**** Supplied records
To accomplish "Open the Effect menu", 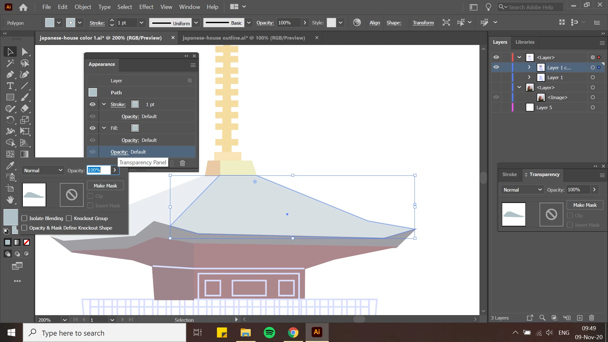I will coord(146,7).
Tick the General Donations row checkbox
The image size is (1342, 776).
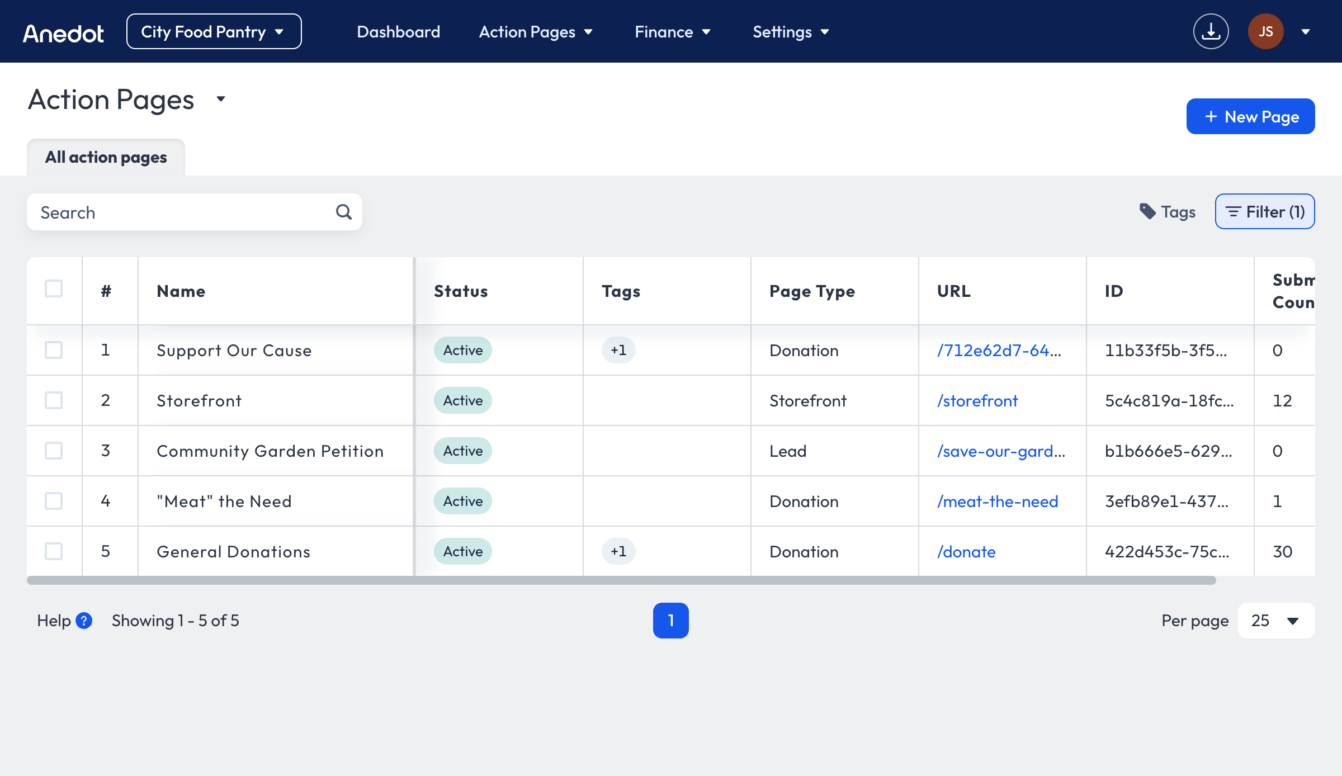pyautogui.click(x=54, y=551)
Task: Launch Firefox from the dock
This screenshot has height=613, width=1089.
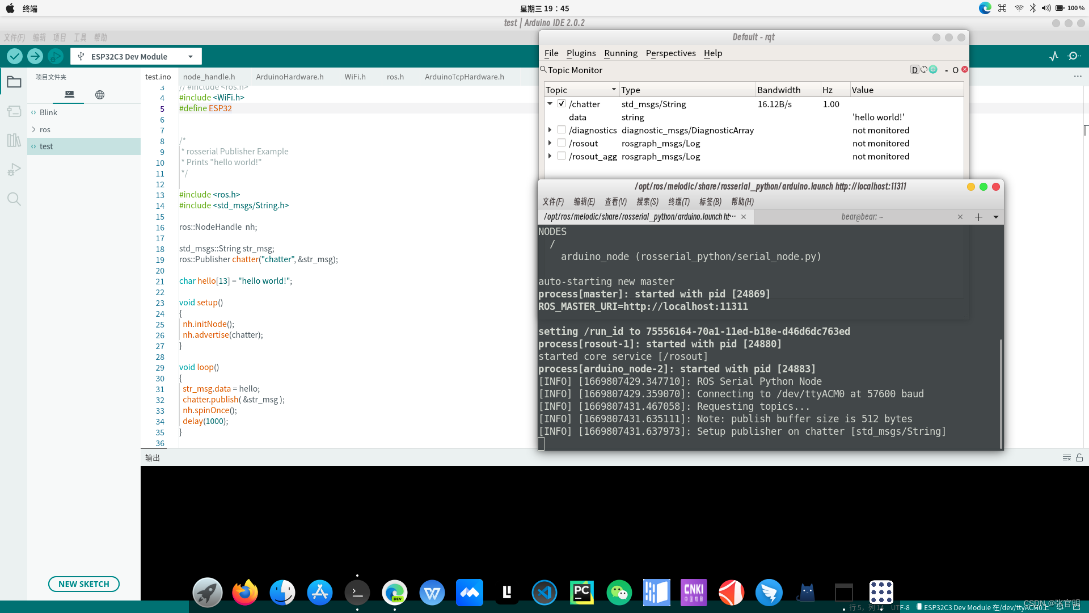Action: tap(244, 592)
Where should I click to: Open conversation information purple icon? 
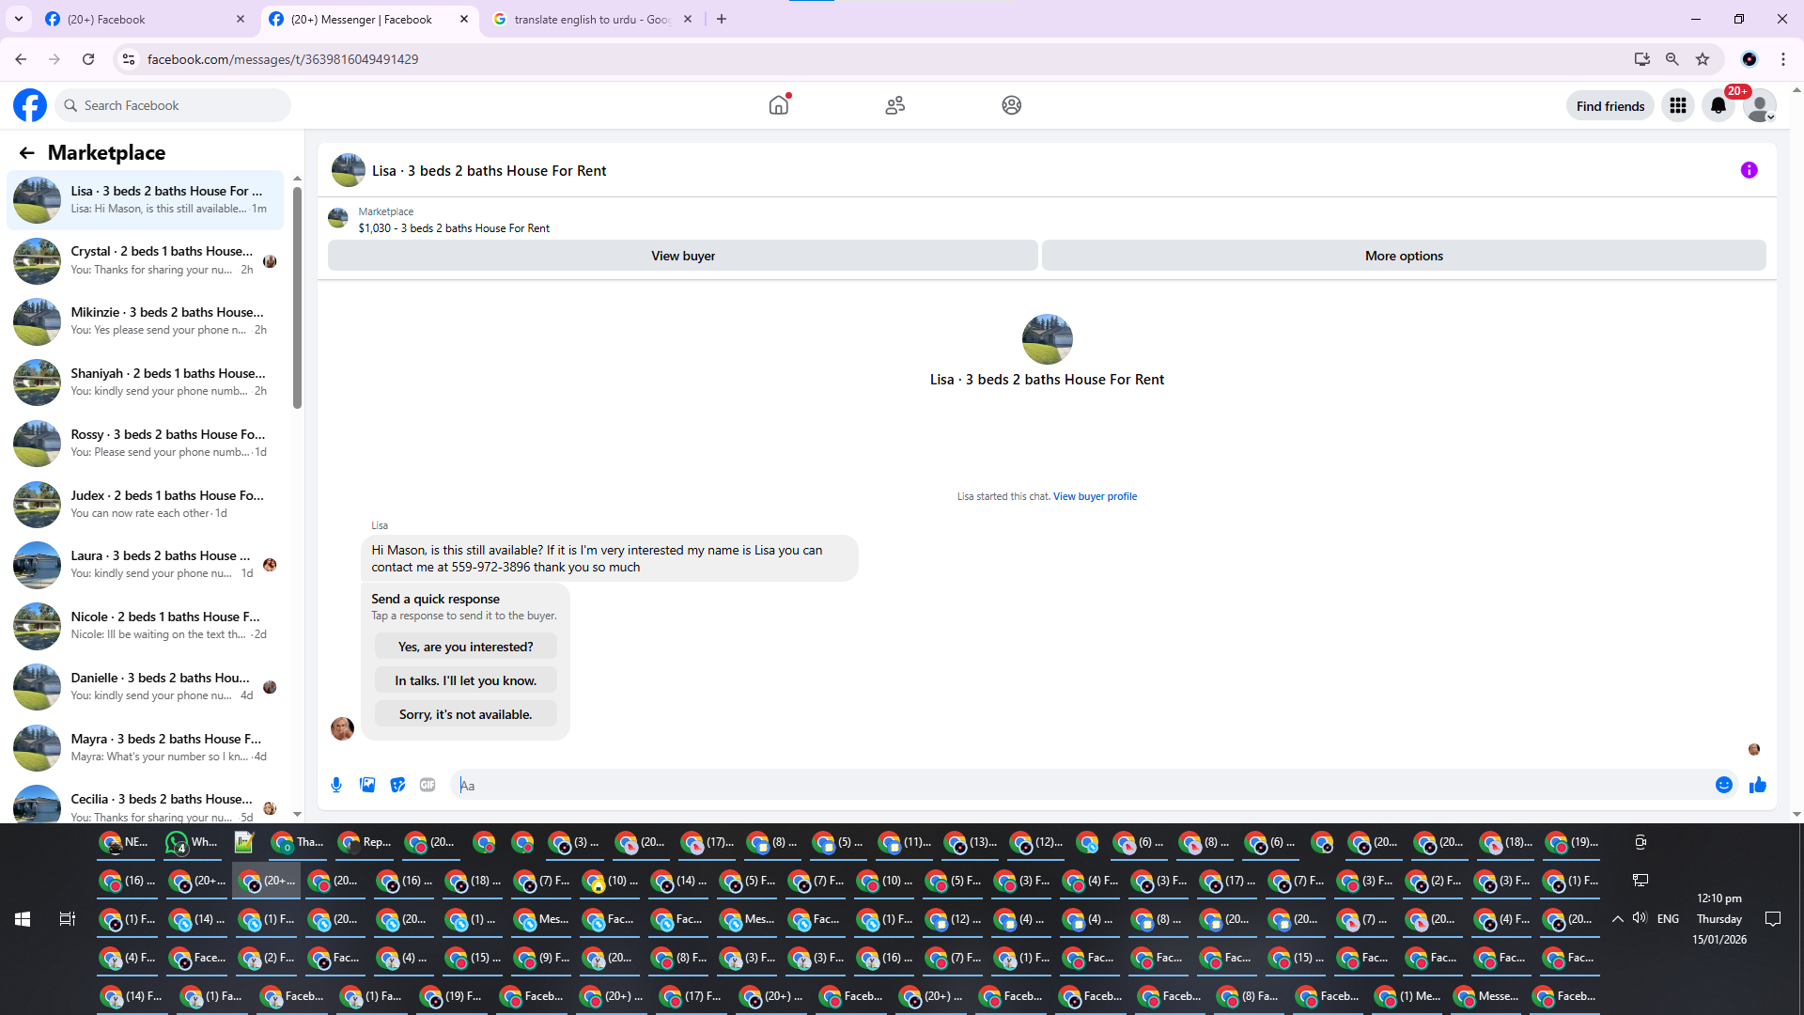1749,170
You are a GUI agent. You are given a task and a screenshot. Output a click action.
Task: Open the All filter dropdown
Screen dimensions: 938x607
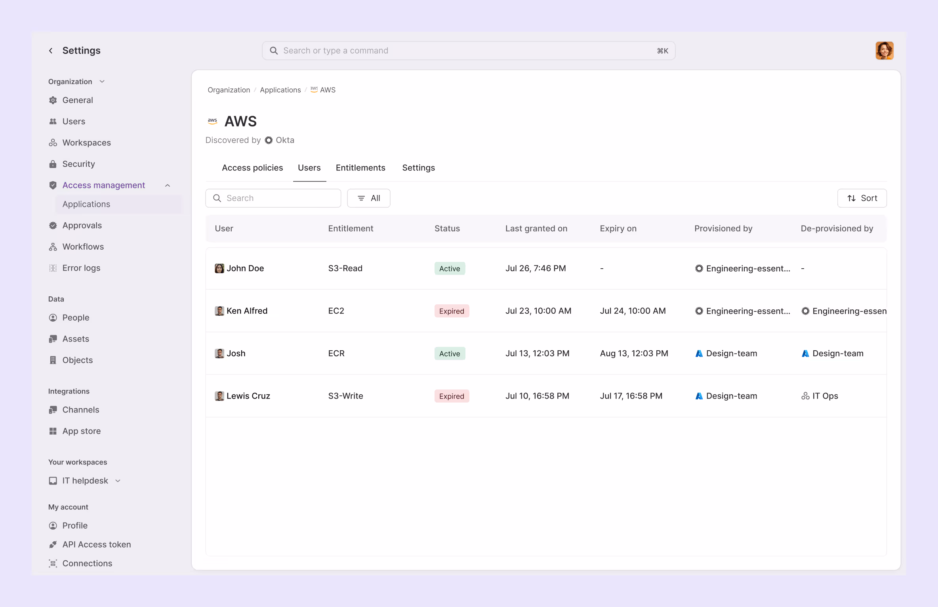[x=368, y=198]
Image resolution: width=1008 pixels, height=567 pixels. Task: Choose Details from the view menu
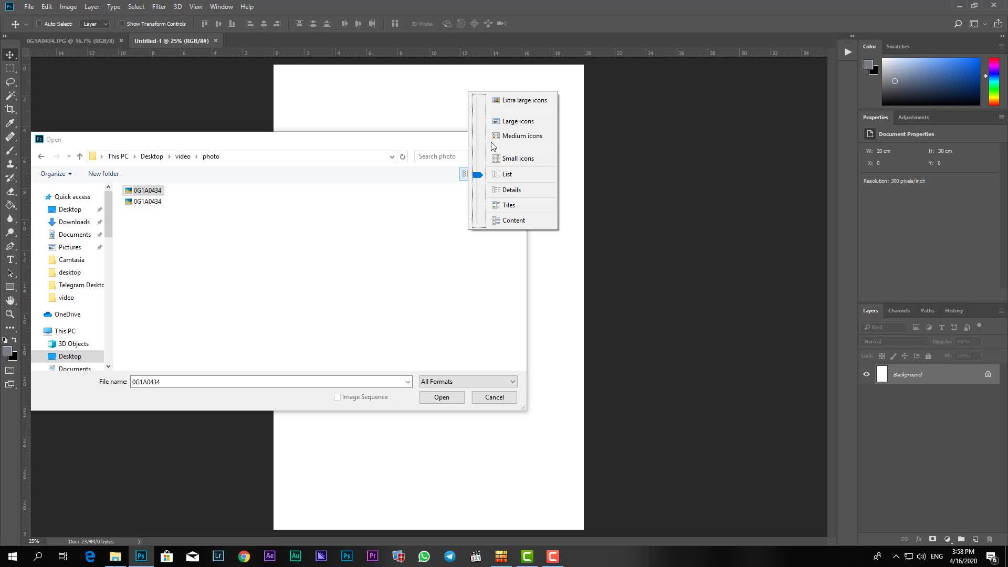tap(511, 190)
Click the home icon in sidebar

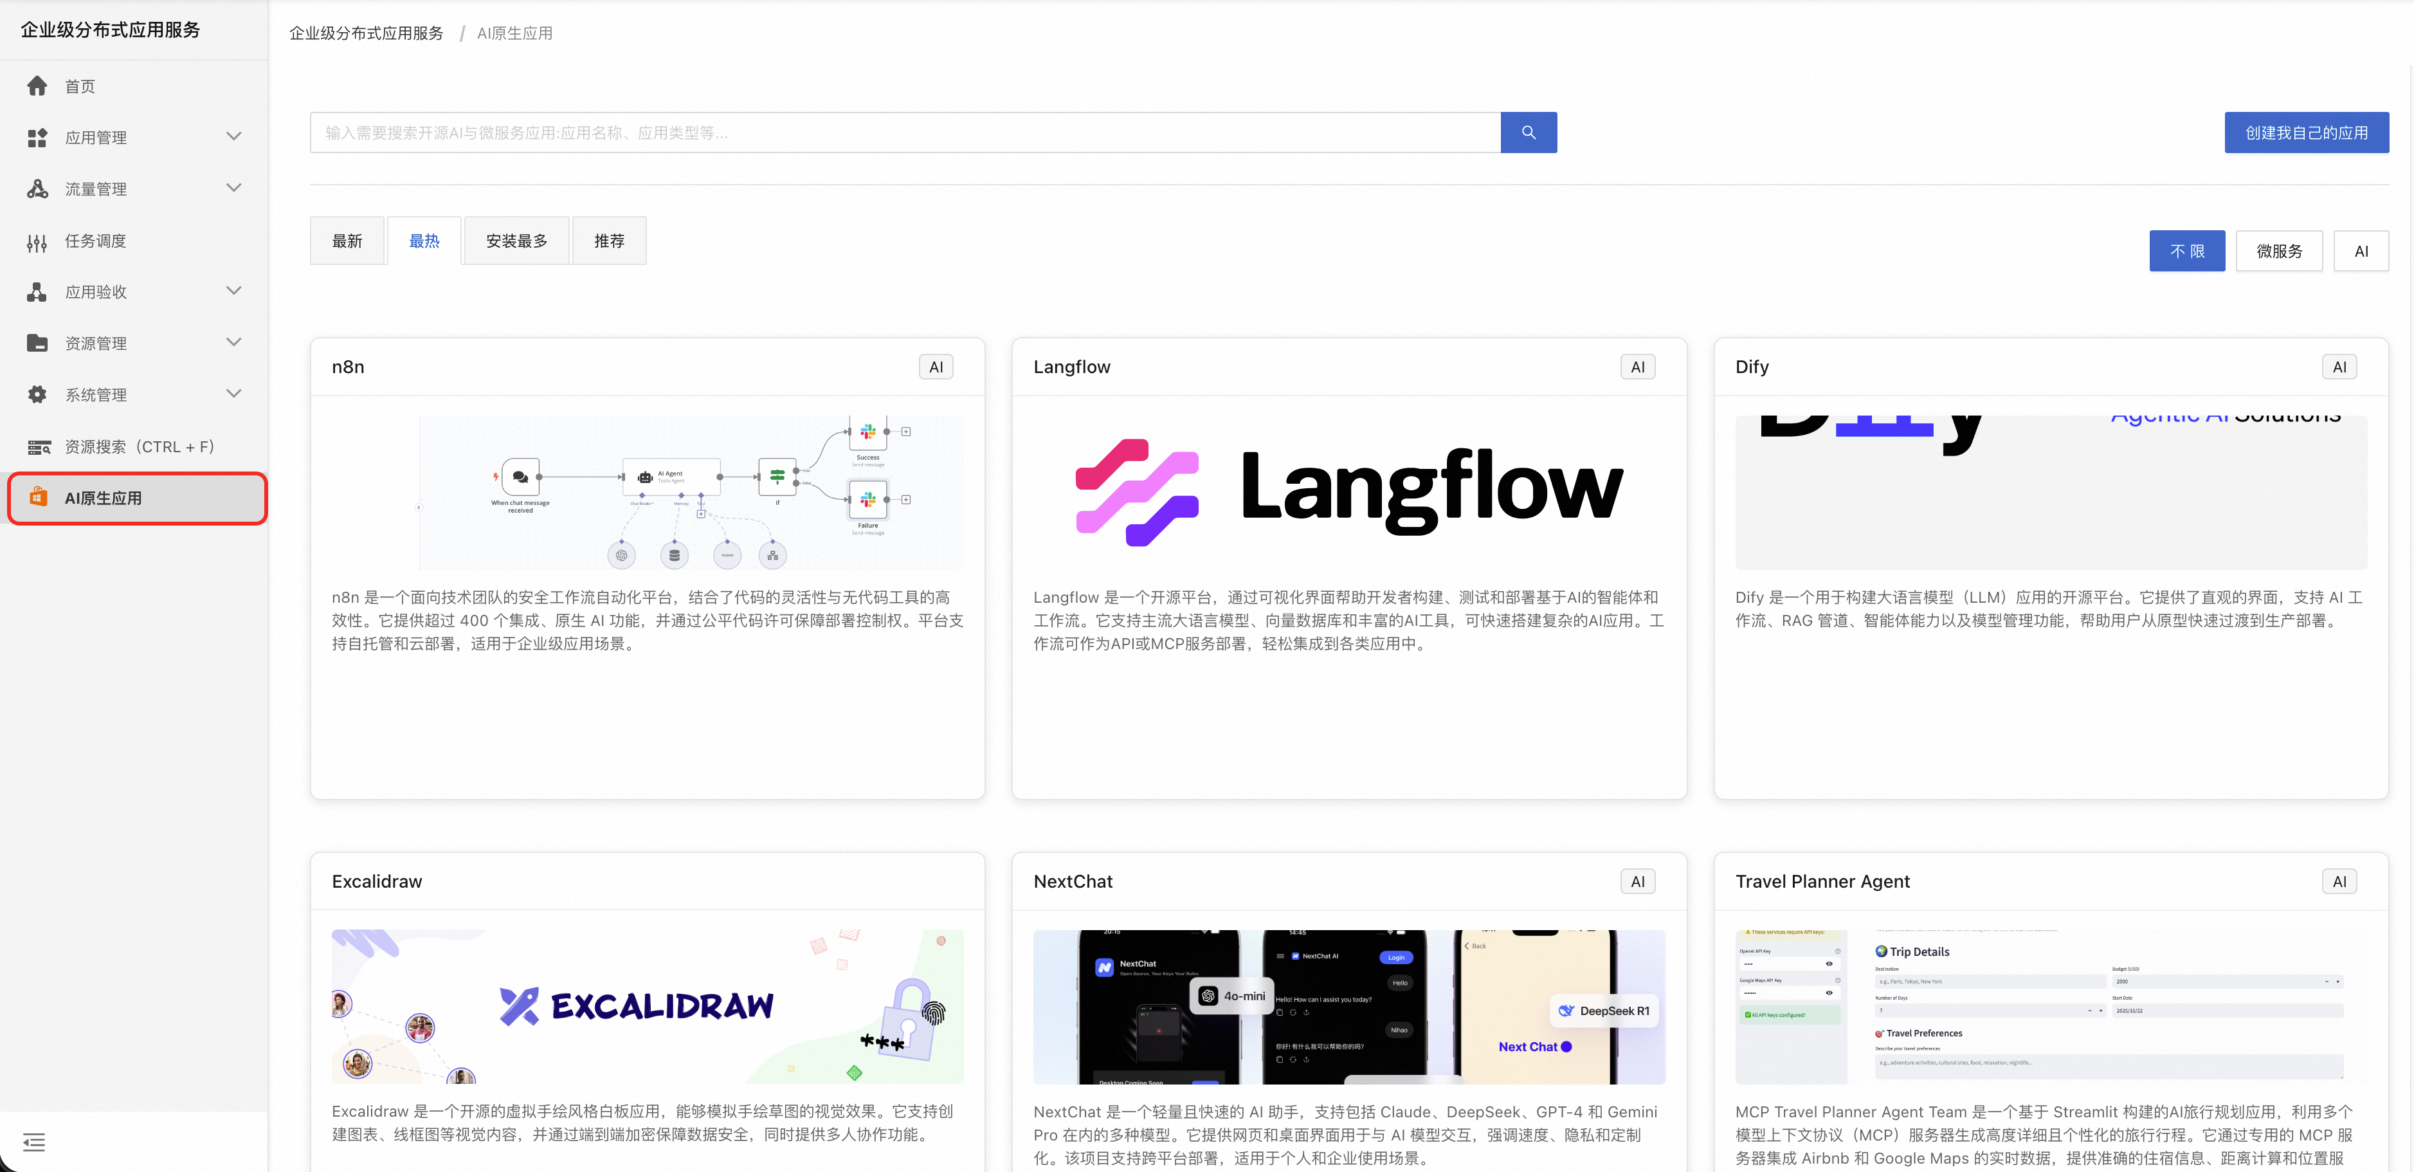[37, 86]
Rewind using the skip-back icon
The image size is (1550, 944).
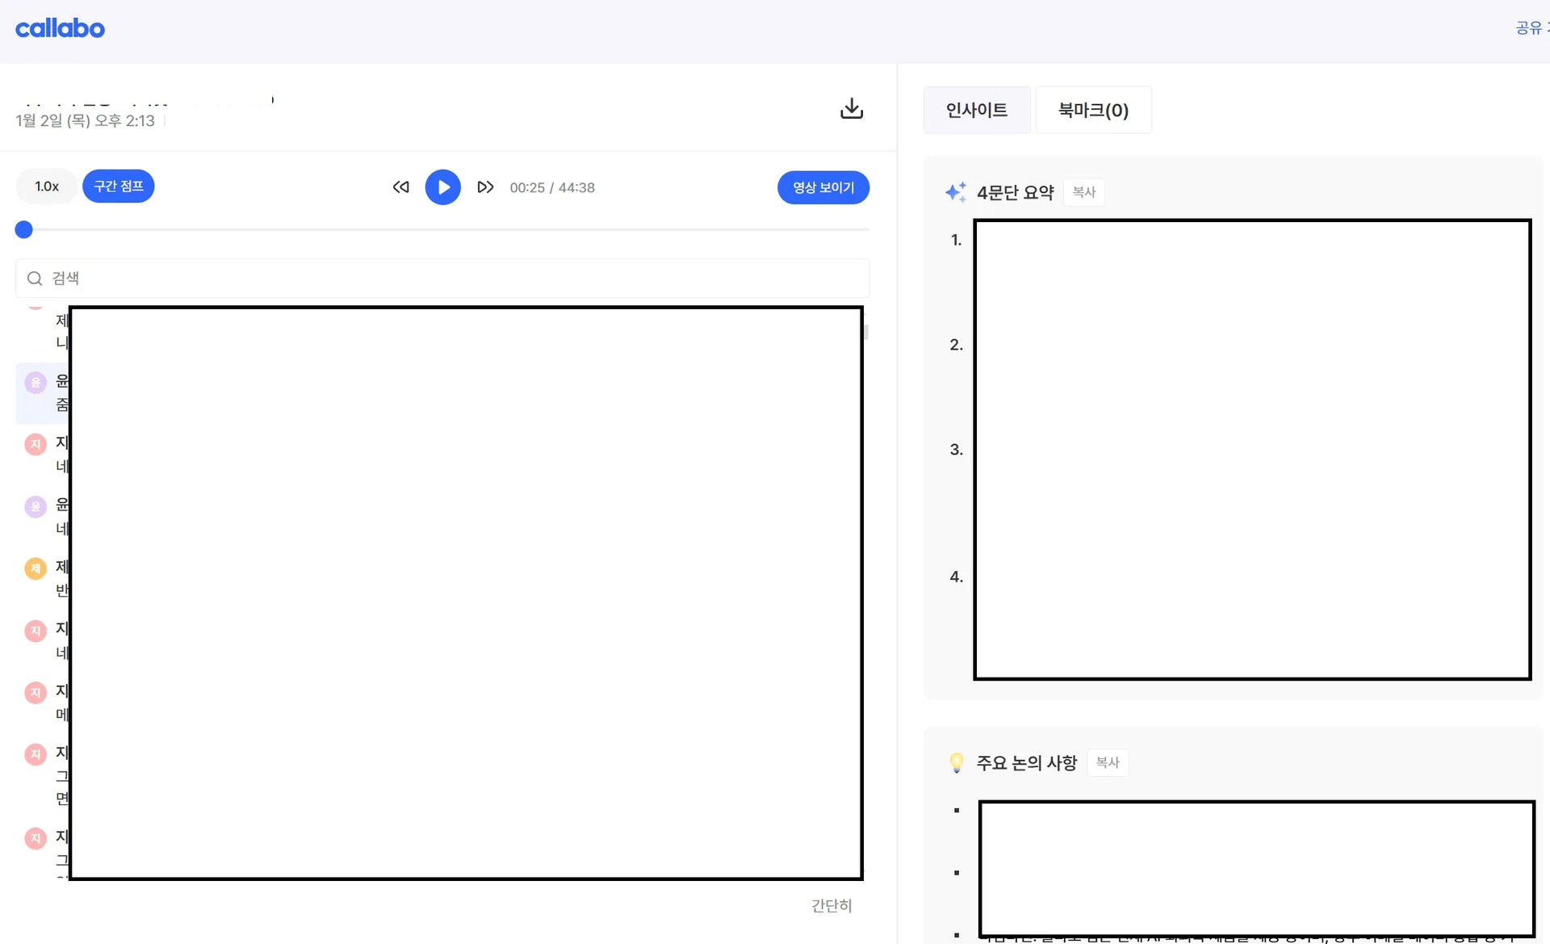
********
-- Instructions for the task --
From the line containing "Task: Open the All filter dropdown" down to the final line of the material above, reproduce each line exactly and include no images.

-- Task answer --
Task: Open the All filter dropdown
Screen dimensions: 938x607
[x=368, y=198]
Image resolution: width=1008 pixels, height=567 pixels. Task: Choose Details from the view menu
tap(511, 190)
Click the home icon in sidebar

[37, 86]
Rewind using the skip-back icon
The image size is (1550, 944).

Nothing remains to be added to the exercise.